GOAL OF THE EXERCISE:
This exercise calls for the line with "Click the blue search magnifier icon", the line with "The height and width of the screenshot is (1568, 724).", and all lines between them in the material below, output exactly and with no other lines.

++++ EXCERPTED RECORDS ++++

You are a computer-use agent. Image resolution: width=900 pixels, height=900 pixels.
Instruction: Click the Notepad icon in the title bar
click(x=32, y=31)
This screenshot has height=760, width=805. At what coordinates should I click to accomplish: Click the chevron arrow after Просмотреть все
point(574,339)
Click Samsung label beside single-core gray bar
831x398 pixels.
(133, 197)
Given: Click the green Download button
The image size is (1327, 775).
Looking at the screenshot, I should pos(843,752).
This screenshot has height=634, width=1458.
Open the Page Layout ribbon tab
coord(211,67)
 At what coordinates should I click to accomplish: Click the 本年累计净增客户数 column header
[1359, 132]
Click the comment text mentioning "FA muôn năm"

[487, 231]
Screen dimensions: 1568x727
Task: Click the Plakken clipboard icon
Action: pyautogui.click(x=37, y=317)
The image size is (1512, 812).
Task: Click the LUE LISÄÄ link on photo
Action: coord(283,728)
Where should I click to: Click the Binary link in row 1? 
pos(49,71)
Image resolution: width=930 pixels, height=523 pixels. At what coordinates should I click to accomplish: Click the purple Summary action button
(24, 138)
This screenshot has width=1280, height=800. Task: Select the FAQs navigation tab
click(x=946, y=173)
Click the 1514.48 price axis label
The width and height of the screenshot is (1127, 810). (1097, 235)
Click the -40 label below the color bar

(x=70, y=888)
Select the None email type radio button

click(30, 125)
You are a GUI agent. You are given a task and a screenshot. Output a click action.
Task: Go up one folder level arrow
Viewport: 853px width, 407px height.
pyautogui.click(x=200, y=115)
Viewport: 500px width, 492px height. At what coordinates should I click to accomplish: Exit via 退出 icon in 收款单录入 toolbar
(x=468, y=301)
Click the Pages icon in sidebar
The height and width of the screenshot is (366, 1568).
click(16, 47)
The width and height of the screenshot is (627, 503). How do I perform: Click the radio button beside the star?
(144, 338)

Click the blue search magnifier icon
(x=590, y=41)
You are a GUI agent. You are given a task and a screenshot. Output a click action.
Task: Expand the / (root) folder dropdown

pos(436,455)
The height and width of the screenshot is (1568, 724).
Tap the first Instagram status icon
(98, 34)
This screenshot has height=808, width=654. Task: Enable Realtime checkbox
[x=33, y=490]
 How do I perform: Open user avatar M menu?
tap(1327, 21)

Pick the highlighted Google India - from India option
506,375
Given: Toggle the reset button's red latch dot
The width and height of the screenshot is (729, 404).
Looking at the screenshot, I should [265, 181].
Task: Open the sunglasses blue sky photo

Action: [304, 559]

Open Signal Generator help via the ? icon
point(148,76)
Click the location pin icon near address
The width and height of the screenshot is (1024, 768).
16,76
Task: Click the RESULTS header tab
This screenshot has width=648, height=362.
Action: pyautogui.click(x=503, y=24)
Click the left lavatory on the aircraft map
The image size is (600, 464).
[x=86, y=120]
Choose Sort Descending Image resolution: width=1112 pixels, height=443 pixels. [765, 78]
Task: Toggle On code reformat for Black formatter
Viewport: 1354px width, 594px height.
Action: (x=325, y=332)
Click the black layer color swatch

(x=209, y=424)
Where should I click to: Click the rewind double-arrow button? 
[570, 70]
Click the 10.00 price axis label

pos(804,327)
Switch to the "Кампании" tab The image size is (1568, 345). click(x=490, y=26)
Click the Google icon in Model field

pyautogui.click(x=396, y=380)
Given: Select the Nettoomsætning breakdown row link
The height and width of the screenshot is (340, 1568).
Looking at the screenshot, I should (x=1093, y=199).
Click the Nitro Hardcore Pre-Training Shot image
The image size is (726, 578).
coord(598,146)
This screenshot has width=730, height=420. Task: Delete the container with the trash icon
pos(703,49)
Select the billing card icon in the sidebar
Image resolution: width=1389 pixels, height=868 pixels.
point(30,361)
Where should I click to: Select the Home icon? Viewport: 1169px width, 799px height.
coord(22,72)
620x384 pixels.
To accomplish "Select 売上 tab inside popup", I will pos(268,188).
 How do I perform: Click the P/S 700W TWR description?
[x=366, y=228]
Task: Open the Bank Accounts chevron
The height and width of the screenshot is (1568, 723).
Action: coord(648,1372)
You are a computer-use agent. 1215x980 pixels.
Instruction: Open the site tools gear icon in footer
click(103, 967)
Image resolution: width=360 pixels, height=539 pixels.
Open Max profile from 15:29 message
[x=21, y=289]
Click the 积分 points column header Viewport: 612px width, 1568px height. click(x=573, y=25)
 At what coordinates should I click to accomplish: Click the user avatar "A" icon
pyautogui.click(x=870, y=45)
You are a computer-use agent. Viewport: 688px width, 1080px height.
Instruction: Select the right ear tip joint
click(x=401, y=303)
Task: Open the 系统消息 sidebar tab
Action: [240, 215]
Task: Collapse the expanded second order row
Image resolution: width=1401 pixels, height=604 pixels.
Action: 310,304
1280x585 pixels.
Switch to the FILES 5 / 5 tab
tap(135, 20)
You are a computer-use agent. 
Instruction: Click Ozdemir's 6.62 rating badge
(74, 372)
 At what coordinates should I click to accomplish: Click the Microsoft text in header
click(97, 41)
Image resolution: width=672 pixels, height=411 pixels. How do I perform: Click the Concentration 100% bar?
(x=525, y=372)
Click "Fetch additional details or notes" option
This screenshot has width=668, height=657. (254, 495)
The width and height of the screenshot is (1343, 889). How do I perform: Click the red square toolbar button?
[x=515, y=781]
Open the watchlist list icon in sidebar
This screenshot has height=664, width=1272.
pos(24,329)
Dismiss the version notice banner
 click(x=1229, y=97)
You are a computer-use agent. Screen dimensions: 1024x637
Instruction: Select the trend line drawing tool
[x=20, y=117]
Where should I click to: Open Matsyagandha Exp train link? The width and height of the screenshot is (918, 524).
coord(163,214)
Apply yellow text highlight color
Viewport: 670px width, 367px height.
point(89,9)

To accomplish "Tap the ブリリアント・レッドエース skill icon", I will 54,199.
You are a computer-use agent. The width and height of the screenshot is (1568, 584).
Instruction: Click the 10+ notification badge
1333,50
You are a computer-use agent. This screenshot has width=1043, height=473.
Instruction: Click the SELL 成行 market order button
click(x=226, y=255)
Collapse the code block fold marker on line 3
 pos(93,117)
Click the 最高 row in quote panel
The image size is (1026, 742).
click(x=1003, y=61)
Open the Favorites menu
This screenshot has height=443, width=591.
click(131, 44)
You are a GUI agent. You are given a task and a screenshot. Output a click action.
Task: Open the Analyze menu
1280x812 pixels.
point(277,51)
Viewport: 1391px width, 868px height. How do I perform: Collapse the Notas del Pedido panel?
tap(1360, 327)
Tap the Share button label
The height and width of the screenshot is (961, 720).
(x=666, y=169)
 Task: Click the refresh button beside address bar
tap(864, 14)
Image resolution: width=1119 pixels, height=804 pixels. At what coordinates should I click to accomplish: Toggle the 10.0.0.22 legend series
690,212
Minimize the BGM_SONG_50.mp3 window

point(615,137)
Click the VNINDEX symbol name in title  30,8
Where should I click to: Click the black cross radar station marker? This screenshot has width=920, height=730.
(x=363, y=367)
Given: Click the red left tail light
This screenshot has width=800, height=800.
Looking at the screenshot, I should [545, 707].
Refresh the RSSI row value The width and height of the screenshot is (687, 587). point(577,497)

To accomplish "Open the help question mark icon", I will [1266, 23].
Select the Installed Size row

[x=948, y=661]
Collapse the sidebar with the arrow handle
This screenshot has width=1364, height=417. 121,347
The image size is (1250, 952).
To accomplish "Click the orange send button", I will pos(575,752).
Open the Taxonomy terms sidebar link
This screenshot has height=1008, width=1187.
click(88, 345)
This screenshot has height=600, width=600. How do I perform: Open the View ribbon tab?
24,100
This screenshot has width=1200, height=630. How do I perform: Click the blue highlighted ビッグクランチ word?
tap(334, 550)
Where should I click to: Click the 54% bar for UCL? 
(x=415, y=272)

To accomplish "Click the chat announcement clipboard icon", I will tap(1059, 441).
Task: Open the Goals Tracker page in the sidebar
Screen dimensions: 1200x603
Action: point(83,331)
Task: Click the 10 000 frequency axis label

++++

RESULT:
Click the blue search magnifier icon
(x=590, y=41)
You are a GUI agent. You are given a task and a screenshot. Output a click action.
Task: Expand the / (root) folder dropdown

pos(436,455)
The height and width of the screenshot is (1568, 724).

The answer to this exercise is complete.